In the morning, like a patient taking their morning dose, I would give myself time to sit or stand in the garden and absorb the sight, just also like a person praying and finding a balance with one’s soul, then after some time I would go into my room which also had a window overlooking the ocean, and I would start writing or reading. Sometimes I would put a chair in the garden or balcony and work from there.
Villa Aurora also houses artists from Germany for a period of three months in three cycles annually who come in groups of four; a visual artist, a music composer, a writer and a film maker. The Feuchtwanger Fellow is the only artist who stays at the villa for nine months, and also is not from Germany.
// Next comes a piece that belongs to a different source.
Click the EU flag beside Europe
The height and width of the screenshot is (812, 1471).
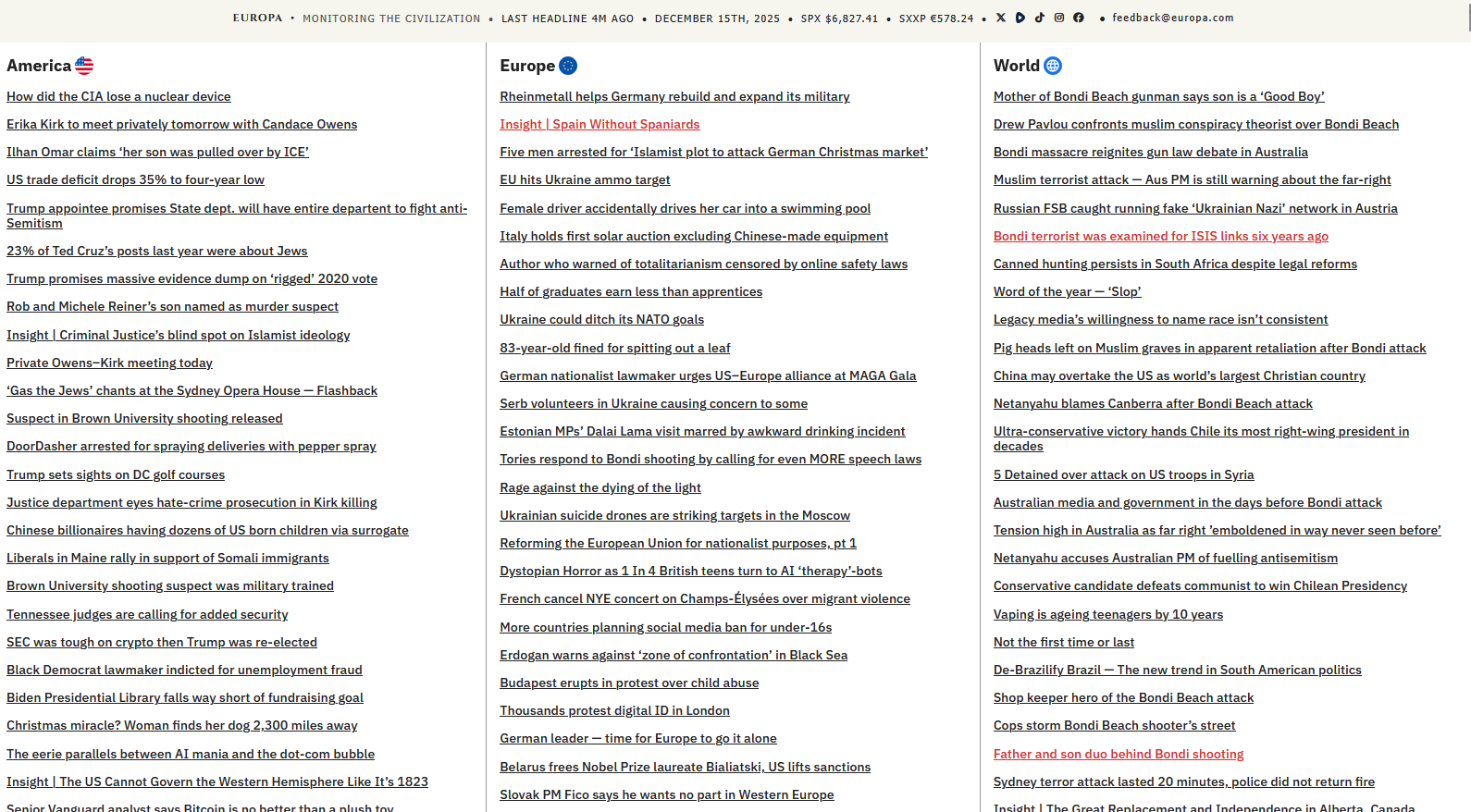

There is also a wonderful support staff for the artists at Villa Aurora, led by Imogen, and I am forever grateful for their warmth and homeliness – Claudia, Daniel, Mechtchild (based in the office in Germany), and all the internees. And also the wonderful Gould family in the house across the street, Howard and Trish.
The residency also offered me the valuable chance for cross cultural interaction with my fellow German artists, twelve of them in total during my entire period there, and also with American people, of which I found beneficial as it opened my world view, and in some way I know that in the long run this will feed into my writing as, also, engagement with these foreign cultures also put my own African culture into clear perspective.
I also took part in panel discussion during festivals at the Universities of California (UCLA) and Southern California (USC), and did readings in Los Angeles at Eso Wan Book Shop, and in Sacramento at the Sacramento Poetry centre to wonderful audiences.
Of course I did not forget to go on long rambling walks in Santa Monica, the nearest town, and especially the 3rd Street Promenade where the performing artists display their art on the streets.
Nine months later, like I mentioned before, I am back in Zimbabwe and I am the proud owner of a finished novel manuscript and I am also now trying to finish another one. I will not mention the contents of the novels I am working on before I find publishers for them as I do not want to compromise my work.
I am also refreshed and attacking my writing with a new vigour. I find I am also more confident, I am more aggressive, and lastly but also importantly, I am also even more inquisitive.